- Input -

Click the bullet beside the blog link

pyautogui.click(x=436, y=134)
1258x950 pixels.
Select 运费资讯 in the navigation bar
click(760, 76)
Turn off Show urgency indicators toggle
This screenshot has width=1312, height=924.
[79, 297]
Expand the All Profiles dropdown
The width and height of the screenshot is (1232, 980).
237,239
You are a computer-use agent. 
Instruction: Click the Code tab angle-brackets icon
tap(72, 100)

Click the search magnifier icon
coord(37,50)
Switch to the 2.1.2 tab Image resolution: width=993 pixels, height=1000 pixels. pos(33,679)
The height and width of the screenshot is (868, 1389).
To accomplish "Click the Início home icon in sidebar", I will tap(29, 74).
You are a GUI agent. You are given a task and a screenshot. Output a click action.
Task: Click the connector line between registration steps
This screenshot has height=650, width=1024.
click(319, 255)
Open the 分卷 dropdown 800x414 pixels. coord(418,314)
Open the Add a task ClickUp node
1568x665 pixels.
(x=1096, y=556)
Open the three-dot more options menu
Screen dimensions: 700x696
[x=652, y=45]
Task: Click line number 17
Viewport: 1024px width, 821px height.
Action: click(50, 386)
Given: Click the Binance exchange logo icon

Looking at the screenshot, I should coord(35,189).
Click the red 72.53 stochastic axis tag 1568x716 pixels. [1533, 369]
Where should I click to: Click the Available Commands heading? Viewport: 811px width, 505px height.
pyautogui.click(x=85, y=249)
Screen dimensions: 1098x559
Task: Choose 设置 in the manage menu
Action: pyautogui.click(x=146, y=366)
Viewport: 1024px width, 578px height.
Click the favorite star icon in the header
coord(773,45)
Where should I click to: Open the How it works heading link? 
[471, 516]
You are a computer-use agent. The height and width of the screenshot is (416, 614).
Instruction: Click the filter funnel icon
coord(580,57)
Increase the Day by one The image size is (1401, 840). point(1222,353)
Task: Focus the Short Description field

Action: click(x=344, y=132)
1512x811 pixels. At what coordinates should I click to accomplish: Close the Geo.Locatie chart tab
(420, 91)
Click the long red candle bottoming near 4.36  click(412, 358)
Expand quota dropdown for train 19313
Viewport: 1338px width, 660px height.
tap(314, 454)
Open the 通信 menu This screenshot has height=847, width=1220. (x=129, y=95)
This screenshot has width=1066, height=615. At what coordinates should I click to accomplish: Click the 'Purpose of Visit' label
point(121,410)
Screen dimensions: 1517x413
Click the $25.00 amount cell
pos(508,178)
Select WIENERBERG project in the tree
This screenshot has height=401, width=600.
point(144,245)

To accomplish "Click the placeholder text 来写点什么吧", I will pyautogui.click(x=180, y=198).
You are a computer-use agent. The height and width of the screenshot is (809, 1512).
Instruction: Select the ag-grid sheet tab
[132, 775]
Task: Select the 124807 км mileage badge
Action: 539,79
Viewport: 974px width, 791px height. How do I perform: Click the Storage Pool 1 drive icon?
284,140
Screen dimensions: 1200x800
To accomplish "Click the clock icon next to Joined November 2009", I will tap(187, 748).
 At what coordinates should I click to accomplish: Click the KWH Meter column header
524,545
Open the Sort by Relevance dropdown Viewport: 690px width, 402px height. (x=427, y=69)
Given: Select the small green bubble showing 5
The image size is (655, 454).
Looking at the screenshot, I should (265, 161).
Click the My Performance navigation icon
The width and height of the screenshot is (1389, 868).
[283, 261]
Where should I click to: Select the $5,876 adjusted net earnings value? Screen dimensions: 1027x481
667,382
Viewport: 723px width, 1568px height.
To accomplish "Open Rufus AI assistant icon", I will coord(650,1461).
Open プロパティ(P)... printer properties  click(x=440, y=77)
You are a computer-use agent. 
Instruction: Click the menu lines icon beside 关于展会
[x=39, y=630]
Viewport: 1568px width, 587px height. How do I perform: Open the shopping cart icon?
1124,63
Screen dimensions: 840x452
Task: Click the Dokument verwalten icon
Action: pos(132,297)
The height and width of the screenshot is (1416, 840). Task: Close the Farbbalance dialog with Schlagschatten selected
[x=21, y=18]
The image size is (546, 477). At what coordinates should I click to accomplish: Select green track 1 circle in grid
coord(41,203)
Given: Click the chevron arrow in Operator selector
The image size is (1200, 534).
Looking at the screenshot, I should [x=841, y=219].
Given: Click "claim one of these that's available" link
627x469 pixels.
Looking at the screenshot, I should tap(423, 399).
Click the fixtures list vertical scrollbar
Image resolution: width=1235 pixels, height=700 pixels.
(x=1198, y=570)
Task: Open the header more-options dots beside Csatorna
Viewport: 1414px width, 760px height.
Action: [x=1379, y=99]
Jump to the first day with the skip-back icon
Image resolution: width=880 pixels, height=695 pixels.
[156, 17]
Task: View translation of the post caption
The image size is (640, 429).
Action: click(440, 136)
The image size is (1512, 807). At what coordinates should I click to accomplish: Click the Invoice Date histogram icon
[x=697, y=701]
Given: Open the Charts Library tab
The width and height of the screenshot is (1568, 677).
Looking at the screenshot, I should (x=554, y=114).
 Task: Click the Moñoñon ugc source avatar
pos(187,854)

- Task statement -
Give back each entry so that it matches the original word for word.

- Result of the task -
Click the bullet beside the blog link

pyautogui.click(x=436, y=134)
1258x950 pixels.
Select 运费资讯 in the navigation bar
click(760, 76)
Turn off Show urgency indicators toggle
This screenshot has width=1312, height=924.
[79, 297]
Expand the All Profiles dropdown
The width and height of the screenshot is (1232, 980).
237,239
You are a computer-use agent. 
Instruction: Click the Code tab angle-brackets icon
tap(72, 100)

Click the search magnifier icon
coord(37,50)
Switch to the 2.1.2 tab Image resolution: width=993 pixels, height=1000 pixels. pos(33,679)
The height and width of the screenshot is (868, 1389).
To accomplish "Click the Início home icon in sidebar", I will tap(29, 74).
You are a GUI agent. You are given a task and a screenshot. Output a click action.
Task: Click the connector line between registration steps
This screenshot has height=650, width=1024.
click(319, 255)
Open the 分卷 dropdown 800x414 pixels. coord(418,314)
Open the Add a task ClickUp node
1568x665 pixels.
(x=1096, y=556)
Open the three-dot more options menu
Screen dimensions: 700x696
[x=652, y=45]
Task: Click line number 17
Viewport: 1024px width, 821px height.
Action: click(50, 386)
Given: Click the Binance exchange logo icon

Looking at the screenshot, I should coord(35,189).
Click the red 72.53 stochastic axis tag 1568x716 pixels. [1533, 369]
Where should I click to: Click the Available Commands heading? Viewport: 811px width, 505px height.
pyautogui.click(x=85, y=249)
Screen dimensions: 1098x559
Task: Choose 设置 in the manage menu
Action: pyautogui.click(x=146, y=366)
Viewport: 1024px width, 578px height.
Click the favorite star icon in the header
coord(773,45)
Where should I click to: Open the How it works heading link? 
[471, 516]
You are a computer-use agent. The height and width of the screenshot is (416, 614).
Instruction: Click the filter funnel icon
coord(580,57)
Increase the Day by one The image size is (1401, 840). point(1222,353)
Task: Focus the Short Description field

Action: click(x=344, y=132)
1512x811 pixels. At what coordinates should I click to accomplish: Close the Geo.Locatie chart tab
(420, 91)
Click the long red candle bottoming near 4.36  click(412, 358)
Expand quota dropdown for train 19313
Viewport: 1338px width, 660px height.
tap(314, 454)
Open the 通信 menu This screenshot has height=847, width=1220. (x=129, y=95)
This screenshot has width=1066, height=615. At what coordinates should I click to accomplish: Click the 'Purpose of Visit' label
point(121,410)
Screen dimensions: 1517x413
Click the $25.00 amount cell
pos(508,178)
Select WIENERBERG project in the tree
This screenshot has height=401, width=600.
point(144,245)

To accomplish "Click the placeholder text 来写点什么吧", I will pyautogui.click(x=180, y=198).
You are a computer-use agent. The height and width of the screenshot is (809, 1512).
Instruction: Select the ag-grid sheet tab
[132, 775]
Task: Select the 124807 км mileage badge
Action: 539,79
Viewport: 974px width, 791px height. How do I perform: Click the Storage Pool 1 drive icon?
284,140
Screen dimensions: 1200x800
To accomplish "Click the clock icon next to Joined November 2009", I will tap(187, 748).
 At what coordinates should I click to accomplish: Click the KWH Meter column header
524,545
Open the Sort by Relevance dropdown Viewport: 690px width, 402px height. (x=427, y=69)
Given: Select the small green bubble showing 5
The image size is (655, 454).
Looking at the screenshot, I should (265, 161).
Click the My Performance navigation icon
The width and height of the screenshot is (1389, 868).
[283, 261]
Where should I click to: Select the $5,876 adjusted net earnings value? Screen dimensions: 1027x481
667,382
Viewport: 723px width, 1568px height.
To accomplish "Open Rufus AI assistant icon", I will coord(650,1461).
Open プロパティ(P)... printer properties  click(x=440, y=77)
You are a computer-use agent. 
Instruction: Click the menu lines icon beside 关于展会
[x=39, y=630]
Viewport: 1568px width, 587px height. How do I perform: Open the shopping cart icon?
1124,63
Screen dimensions: 840x452
Task: Click the Dokument verwalten icon
Action: pos(132,297)
The height and width of the screenshot is (1416, 840). Task: Close the Farbbalance dialog with Schlagschatten selected
[x=21, y=18]
The image size is (546, 477). At what coordinates should I click to accomplish: Select green track 1 circle in grid
coord(41,203)
Given: Click the chevron arrow in Operator selector
The image size is (1200, 534).
Looking at the screenshot, I should [x=841, y=219].
Given: Click "claim one of these that's available" link
627x469 pixels.
Looking at the screenshot, I should tap(423, 399).
Click the fixtures list vertical scrollbar
Image resolution: width=1235 pixels, height=700 pixels.
(x=1198, y=570)
Task: Open the header more-options dots beside Csatorna
Viewport: 1414px width, 760px height.
Action: [x=1379, y=99]
Jump to the first day with the skip-back icon
Image resolution: width=880 pixels, height=695 pixels.
[156, 17]
Task: View translation of the post caption
The image size is (640, 429).
Action: click(440, 136)
The image size is (1512, 807). At what coordinates should I click to accomplish: Click the Invoice Date histogram icon
[x=697, y=701]
Given: Open the Charts Library tab
The width and height of the screenshot is (1568, 677).
Looking at the screenshot, I should (x=554, y=114).
 Task: Click the Moñoñon ugc source avatar
pos(187,854)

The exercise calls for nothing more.